Scottish Mortgage’s main holdings are exactly the type of stocks that are being negatively affected by this kind of market. For example, its top two holdings Moderna (8.3%) and Tesla (6.7%) have fallen 39% and 28% so far in 2022. Many analysts are predicting inflation to keep rising, which likely means that rates will too. If this does happen, it would be bad news for Scottish Mortgage shares.
A long-term play
Here at The Motley Fool, we are long-term investors. That means picking quality stocks and holding them for up to 10 years. Scottish Mortgage operates with the same thesis. It looks to “add value over five-year time frames, preferably much longer” and explicitly states that it doesn’t “add much more than anyone else in the short term”. So, perhaps I should be discounting the current volatility, and be operating with more of a long-term view, trusting the fund’s management.
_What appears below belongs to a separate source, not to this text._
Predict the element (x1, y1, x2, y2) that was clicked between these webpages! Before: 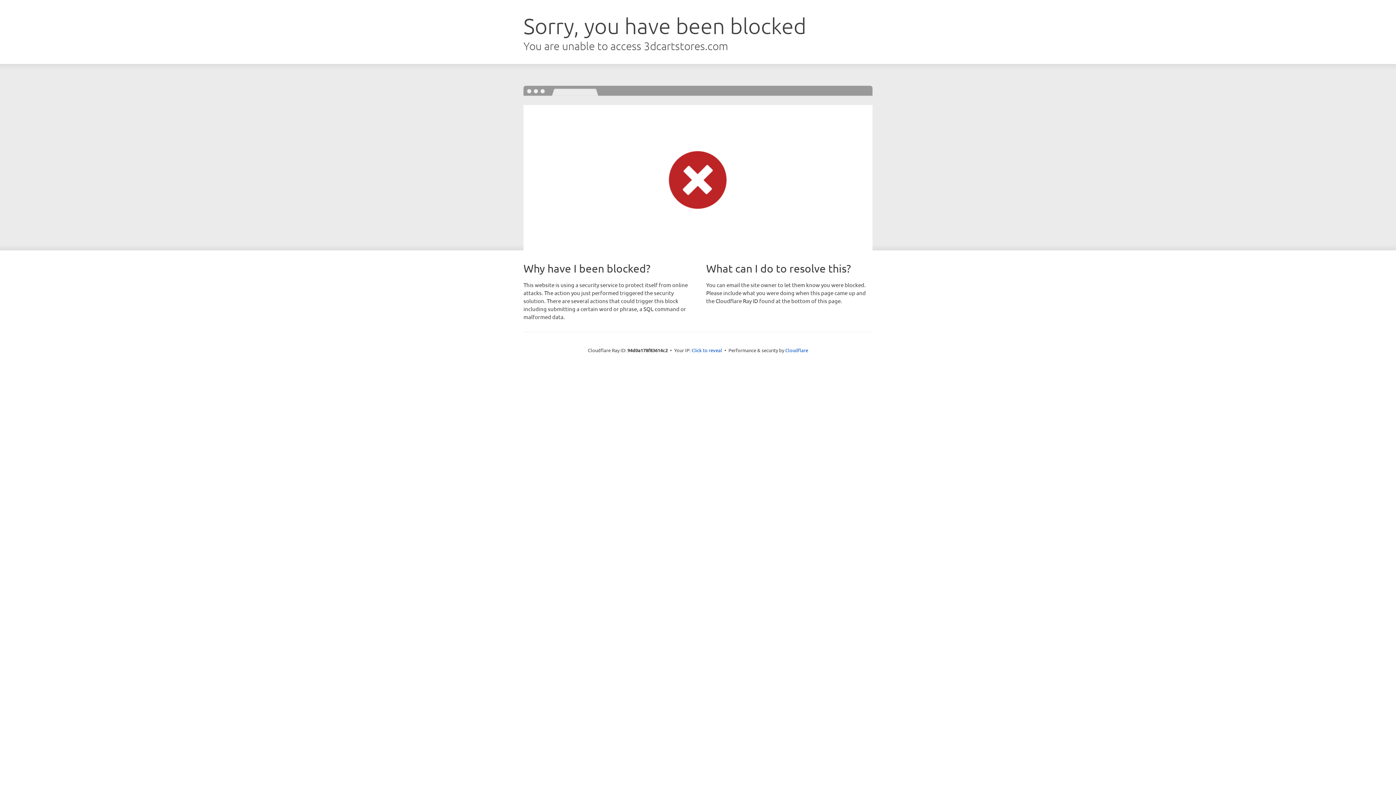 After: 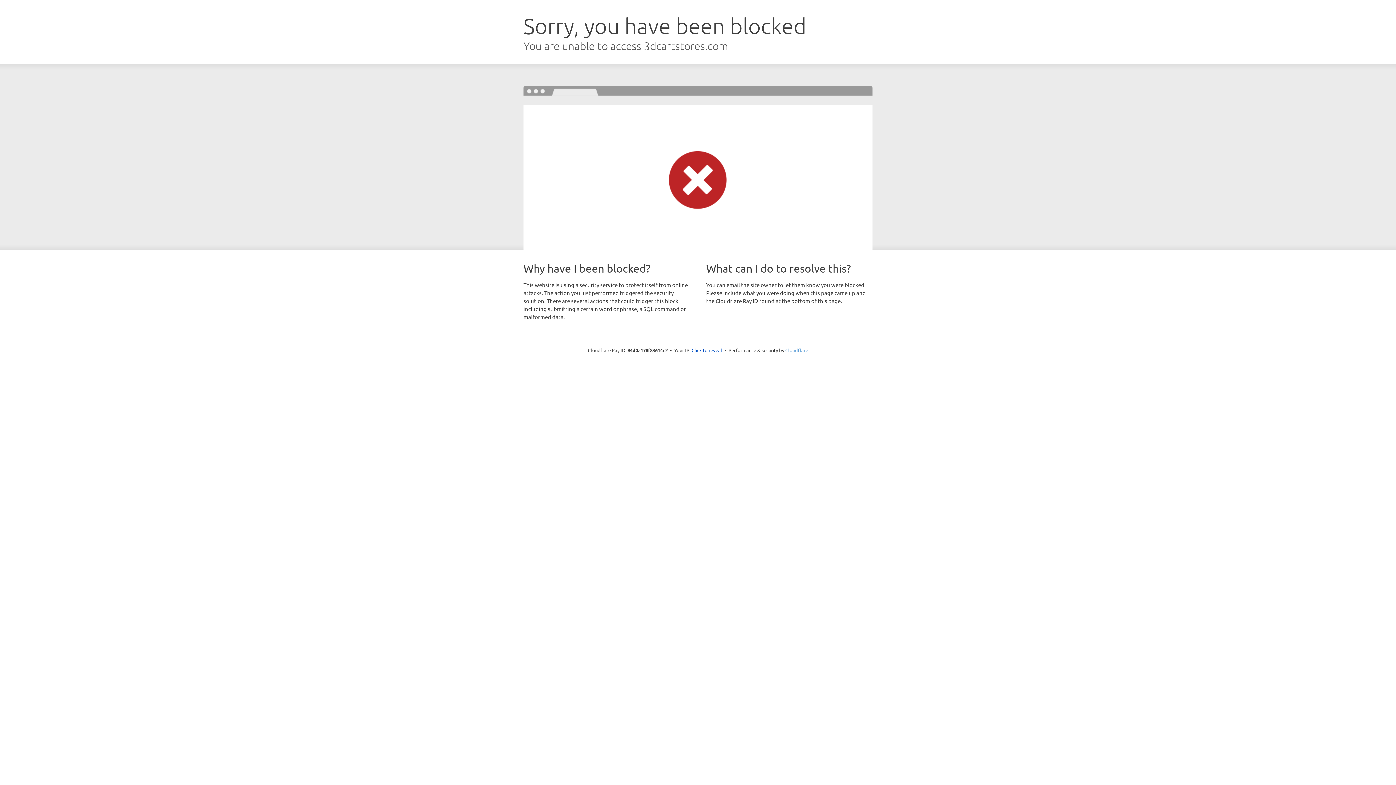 Action: label: Cloudflare bbox: (785, 347, 808, 353)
I only have to check on the trust’s previous returns to see this management in action. Over the last five years it has returned 118%, and over the last 10 years, a whopping 606%. This vastly outperforms the FTSE All World Index, which is the stock’s benchmark.
Am I buying?
I’m not buying just yet though. I think in today’s macro climate, a growth-focused trust is too risky for me. However, I will be keeping this stock on my watch list as I think it could have the potential to yield some big returns over a 10-year span.